Case 4: Expenses on the schools run by a company in the township for their employees’ children and also local children depending on availability of seats 

While the companies have been covering this expense on a proportionate basis under the CSR, the MCA is proposing to legalise it as per the draft CSR rules.

The company have been establishing the schools for the wards of the employees within its townships.

The schools within the township are English-medium on the pattern of public schools and are often outsourced to well-established chains of schools run professionally by not for profit societies. The infrastructure is provided and maintained by the company and society bears the cost of providing teachers and other staff. Since the school is for the wards of employees, the expenses are booked under employees welfare. Since it is a requirement of running the business under employees welfare, the same is not considered as CSR expenses.
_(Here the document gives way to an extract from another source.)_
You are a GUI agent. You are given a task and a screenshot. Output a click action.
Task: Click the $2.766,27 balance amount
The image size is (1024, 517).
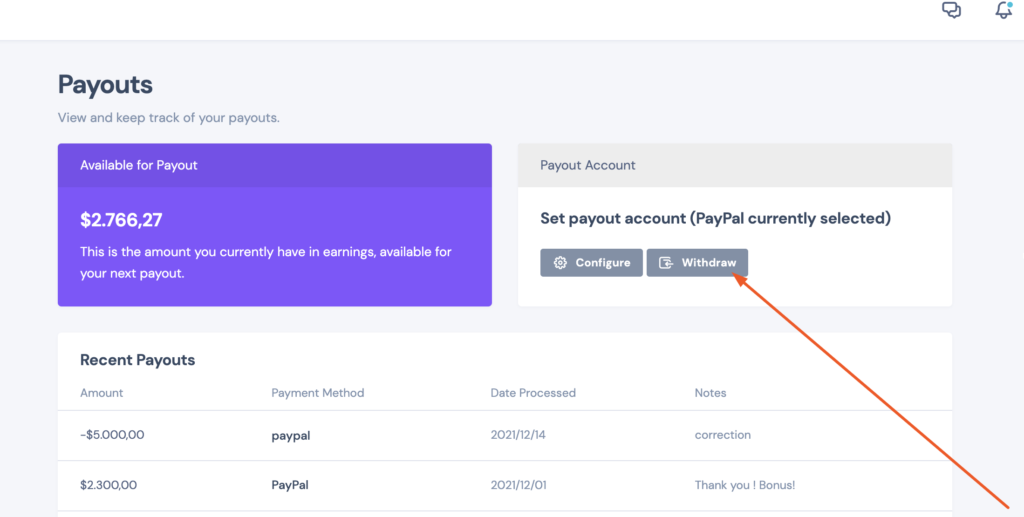[x=121, y=220]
Depending on the availability, vacant seats are offered to the wards of the local community. Since the schools are English medium and charge a substantially high fee, only the well-off community send their wards to these schools. Depending on the age group of employees, the availability of seats for the local community keeps varying.

After promulgation of company act, many companies explored the possibility of considering these expenses as CSR expenses and started apportioning the expenses in proportion to the no of students who are not the wards of the company employees. This appears to be unethical. The facility was created for the wards of the employees and market-linked fees were charged from all students. One perception could be that the seats in the school are filled to enhance the income of the school to meet the expenses.

The risk perception, in this case, are as below:

  1. The township school are developed as an employee welfare measure for the wards of employees.
  2. It is a normal business case for the company to develop the schools for the wards of employees, the cost of which is accounted for in the project cost.
  3. The running expenses are considered and accounted for as employee welfare measures.
  4. In the case of vacant seats, the income of the school gets reduced, increasing the financial burden on the company. It is normal to explore the opportunity to fill all seats to reduce the financial burden.
  5. The fees charged from the wards of non-employees is same as that for the employees and is market-driven.

However, if the company pays monthly scholarship / school-fee expenses to the students like is being done in case of higher education, that amount would qualify as the CSR expense for promoting the education.

Conclusion 

Any activity considered by the company for CSR should not get qualified as CSR activity automatically nor it is possible to analyse the qualification in black or white. There are many shades of grey and qualification of activity as CSR activity will depend on temporal, special and contextual variation. It does not mean that each CSR activity needs to go through this test. The CSR Committee may decide which activities need to be tested for the qualification as CSR activity based on their prudential judgement. The criteria could be based on the difference of opinion among the members of the CSR committee or the value of the activity.

For simplicity, companies can classify into five shades of grey based on their belief and analyse the six dimensions of the CSR in a matrix to conclude whether an activity qualifies as CSR activity or not. This will not only help the companies to identify a CSR activity but also define the intended output, outcome and impact, making CSR activity more efficient and effective. CSR is an evolving field and there is a need to keep evolving new ideas and understanding by all stakeholders to facilitate companies to fulfil their obligation or responsibility towards the community. The companies are also expected to carry out corporate philanthropy in case of crises and national calamities and the social expenses for the continuation of normal business.